* **Task instructions**: For the string "військового", search the entries below and copy every line where it appears.

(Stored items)
==========

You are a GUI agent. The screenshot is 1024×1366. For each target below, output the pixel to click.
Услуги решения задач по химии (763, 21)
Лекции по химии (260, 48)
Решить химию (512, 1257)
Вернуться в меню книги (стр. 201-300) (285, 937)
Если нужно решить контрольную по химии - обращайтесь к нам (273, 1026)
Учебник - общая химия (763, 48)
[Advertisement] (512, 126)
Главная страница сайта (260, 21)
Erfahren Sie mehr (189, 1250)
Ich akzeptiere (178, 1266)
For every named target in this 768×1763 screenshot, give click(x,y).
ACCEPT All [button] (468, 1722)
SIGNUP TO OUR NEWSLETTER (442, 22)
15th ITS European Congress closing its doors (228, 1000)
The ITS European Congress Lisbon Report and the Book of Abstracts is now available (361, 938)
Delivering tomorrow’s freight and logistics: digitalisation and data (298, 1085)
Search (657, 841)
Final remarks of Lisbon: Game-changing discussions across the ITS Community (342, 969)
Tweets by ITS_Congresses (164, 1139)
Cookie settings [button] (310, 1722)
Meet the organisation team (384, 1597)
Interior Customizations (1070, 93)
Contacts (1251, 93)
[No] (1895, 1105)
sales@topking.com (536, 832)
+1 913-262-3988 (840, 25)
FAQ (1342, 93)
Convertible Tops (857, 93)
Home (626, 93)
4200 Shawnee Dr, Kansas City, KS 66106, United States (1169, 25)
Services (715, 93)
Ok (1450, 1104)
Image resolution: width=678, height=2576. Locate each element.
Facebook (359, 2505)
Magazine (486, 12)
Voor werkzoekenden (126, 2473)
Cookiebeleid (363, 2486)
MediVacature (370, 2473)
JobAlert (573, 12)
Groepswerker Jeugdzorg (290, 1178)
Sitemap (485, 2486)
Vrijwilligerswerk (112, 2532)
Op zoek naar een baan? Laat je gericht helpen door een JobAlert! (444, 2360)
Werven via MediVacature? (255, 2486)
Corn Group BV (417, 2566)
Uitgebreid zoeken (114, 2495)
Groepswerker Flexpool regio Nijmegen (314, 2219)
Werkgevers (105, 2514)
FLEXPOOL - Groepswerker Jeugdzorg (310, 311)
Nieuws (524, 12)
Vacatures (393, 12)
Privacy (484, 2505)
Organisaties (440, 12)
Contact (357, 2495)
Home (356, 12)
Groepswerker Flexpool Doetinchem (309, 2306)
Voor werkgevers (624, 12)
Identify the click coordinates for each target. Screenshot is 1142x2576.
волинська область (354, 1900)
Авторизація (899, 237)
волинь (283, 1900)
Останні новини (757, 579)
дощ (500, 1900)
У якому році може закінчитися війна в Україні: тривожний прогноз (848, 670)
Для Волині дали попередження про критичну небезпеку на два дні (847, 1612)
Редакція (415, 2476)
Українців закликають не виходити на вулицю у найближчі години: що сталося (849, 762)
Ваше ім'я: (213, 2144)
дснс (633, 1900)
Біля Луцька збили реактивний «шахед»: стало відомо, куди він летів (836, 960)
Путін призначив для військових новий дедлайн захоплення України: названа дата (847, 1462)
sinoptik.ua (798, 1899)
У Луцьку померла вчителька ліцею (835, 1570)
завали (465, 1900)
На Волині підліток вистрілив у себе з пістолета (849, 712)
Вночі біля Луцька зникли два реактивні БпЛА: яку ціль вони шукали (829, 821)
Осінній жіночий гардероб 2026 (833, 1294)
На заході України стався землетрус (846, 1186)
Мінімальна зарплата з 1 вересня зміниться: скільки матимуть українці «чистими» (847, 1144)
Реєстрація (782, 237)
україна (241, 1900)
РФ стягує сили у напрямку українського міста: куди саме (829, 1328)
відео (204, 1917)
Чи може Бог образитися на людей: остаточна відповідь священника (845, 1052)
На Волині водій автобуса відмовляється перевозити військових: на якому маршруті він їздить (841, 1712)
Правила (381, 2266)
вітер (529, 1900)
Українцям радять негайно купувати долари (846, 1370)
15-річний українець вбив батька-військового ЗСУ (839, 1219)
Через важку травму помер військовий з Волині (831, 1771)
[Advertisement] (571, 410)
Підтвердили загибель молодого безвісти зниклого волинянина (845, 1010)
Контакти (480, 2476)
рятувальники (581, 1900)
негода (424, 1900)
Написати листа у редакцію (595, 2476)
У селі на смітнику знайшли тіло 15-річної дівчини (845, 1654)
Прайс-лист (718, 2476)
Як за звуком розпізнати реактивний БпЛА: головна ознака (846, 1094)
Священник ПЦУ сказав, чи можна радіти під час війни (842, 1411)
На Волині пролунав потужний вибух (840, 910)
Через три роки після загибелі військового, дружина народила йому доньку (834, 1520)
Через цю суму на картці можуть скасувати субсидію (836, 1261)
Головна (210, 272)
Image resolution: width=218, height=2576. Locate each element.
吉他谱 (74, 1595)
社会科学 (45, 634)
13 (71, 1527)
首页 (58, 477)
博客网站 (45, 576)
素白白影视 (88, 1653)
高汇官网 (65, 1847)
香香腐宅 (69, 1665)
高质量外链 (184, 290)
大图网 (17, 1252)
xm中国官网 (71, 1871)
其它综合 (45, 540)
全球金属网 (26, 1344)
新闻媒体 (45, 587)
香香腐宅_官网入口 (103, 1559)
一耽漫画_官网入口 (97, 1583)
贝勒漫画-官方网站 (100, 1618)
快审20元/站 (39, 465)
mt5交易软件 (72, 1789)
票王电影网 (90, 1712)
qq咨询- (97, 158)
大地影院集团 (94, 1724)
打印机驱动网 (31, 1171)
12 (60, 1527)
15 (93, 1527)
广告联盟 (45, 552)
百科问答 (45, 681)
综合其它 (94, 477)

==========

* **Answer box**:
15-річний українець вбив батька-військового ЗСУ (839, 1219)
Через три роки після загибелі військового, дружина народила йому доньку (834, 1520)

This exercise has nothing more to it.